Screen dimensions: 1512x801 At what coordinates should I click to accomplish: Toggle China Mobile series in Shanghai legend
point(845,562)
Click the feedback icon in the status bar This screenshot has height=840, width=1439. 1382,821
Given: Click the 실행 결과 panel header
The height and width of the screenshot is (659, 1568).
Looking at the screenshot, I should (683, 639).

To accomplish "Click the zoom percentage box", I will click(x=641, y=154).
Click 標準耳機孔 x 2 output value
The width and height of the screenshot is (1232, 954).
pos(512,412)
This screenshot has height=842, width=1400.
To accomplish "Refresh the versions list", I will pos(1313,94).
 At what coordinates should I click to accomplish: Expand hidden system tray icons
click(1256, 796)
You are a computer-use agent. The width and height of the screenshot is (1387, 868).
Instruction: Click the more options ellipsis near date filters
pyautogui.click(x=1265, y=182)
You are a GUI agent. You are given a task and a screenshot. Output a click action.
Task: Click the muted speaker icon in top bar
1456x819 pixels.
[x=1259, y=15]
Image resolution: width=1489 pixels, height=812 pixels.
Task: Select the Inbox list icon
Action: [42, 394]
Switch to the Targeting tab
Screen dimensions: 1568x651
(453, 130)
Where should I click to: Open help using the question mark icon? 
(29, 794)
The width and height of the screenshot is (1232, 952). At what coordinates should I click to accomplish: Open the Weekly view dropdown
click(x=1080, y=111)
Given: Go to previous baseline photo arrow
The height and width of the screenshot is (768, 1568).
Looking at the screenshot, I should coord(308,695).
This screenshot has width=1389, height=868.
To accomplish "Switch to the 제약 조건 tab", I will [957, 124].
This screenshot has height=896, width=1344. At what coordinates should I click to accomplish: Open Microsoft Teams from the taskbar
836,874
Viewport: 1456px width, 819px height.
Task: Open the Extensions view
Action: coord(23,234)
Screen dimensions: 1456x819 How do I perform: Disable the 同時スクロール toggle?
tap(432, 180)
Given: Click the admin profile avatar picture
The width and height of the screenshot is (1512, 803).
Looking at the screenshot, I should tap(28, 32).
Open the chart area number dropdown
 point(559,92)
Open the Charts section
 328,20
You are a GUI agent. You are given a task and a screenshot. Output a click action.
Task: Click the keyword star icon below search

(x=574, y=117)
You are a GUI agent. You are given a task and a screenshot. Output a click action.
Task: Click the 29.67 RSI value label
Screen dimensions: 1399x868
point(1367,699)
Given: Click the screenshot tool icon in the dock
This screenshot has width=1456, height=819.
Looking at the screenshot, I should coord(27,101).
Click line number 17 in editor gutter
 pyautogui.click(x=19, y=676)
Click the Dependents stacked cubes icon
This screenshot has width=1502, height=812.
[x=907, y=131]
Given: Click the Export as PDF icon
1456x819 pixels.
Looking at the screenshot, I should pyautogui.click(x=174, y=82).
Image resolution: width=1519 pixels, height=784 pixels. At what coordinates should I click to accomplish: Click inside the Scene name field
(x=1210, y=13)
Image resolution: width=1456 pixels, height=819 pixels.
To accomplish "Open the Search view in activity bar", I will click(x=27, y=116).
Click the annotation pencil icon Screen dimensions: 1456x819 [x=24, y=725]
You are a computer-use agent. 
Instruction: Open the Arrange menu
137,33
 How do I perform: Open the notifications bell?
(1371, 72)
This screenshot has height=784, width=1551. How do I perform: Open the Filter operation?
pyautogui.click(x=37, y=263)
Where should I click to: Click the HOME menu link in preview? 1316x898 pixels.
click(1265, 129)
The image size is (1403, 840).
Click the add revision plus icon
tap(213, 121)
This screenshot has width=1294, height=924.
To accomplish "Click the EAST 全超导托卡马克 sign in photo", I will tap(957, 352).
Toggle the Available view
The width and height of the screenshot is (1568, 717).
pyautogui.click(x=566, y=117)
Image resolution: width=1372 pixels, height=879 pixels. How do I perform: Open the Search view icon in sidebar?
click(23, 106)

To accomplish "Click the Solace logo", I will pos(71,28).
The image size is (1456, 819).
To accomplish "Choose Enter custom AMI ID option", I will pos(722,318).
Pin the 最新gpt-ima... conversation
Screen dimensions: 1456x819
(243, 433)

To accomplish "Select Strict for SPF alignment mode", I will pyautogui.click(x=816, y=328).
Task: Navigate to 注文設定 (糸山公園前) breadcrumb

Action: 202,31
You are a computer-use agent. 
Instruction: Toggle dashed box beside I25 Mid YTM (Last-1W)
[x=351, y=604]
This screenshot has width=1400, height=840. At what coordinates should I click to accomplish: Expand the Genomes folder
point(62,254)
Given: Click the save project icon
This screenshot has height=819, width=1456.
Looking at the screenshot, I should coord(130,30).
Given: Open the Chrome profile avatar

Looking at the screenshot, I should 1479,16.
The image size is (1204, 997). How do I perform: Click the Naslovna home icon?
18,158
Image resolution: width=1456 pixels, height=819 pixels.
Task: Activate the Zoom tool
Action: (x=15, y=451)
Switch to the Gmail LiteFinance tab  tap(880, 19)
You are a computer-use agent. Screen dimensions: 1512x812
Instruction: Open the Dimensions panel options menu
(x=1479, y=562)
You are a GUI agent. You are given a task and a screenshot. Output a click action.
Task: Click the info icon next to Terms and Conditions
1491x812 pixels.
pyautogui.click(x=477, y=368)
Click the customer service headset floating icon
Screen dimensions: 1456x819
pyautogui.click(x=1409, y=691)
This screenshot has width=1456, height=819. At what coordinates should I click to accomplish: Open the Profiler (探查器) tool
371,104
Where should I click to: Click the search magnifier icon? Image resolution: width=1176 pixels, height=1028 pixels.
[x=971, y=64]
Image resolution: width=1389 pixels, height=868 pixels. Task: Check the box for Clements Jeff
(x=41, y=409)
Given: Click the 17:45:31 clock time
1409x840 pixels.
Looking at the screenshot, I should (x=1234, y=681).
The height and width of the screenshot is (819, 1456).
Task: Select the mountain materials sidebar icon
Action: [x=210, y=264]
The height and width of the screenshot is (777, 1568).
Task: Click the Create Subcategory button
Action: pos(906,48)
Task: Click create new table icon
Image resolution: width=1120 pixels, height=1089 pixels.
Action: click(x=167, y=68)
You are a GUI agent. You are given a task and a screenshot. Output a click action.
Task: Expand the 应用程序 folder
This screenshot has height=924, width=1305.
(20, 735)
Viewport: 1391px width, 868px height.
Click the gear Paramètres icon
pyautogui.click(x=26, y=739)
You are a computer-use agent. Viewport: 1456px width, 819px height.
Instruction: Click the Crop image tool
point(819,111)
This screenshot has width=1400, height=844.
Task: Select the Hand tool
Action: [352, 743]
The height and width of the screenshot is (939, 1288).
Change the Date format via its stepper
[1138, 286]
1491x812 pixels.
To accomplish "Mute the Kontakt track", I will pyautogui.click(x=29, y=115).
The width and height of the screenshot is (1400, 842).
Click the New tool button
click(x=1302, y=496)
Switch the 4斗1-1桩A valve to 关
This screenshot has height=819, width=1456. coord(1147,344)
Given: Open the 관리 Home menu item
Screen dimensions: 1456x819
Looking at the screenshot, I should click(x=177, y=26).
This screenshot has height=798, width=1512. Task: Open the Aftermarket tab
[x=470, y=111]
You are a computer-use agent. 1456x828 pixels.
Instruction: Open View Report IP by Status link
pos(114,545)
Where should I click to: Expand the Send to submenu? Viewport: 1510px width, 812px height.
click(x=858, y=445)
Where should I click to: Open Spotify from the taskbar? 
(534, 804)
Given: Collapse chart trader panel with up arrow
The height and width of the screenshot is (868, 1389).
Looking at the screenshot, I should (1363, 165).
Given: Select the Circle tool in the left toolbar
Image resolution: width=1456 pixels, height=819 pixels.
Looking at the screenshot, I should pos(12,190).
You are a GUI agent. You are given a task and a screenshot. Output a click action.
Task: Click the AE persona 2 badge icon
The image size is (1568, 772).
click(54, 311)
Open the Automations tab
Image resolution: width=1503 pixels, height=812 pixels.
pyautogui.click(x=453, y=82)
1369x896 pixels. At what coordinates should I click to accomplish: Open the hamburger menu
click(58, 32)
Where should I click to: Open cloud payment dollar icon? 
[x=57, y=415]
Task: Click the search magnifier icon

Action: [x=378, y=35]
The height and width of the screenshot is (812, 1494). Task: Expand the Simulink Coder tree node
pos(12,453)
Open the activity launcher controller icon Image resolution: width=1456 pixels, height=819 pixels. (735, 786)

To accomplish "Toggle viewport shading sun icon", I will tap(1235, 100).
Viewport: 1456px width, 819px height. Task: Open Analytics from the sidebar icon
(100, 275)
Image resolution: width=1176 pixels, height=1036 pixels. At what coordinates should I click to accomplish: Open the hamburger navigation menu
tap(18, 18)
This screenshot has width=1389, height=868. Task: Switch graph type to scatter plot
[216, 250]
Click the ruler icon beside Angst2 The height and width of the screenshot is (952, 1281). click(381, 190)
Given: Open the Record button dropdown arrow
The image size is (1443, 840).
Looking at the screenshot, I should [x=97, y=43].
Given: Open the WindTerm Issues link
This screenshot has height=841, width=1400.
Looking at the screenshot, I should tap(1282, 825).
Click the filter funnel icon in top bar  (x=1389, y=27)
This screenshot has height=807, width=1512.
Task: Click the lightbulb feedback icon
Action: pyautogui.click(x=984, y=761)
++++++
### PROBLEM REQUIREMENTS
Look through the data and gather every line with the string "photo" in it.

### TASK RESULT
Given: Go to previous baseline photo arrow
To accomplish "Click the EAST 全超导托卡马克 sign in photo", I will tap(957, 352).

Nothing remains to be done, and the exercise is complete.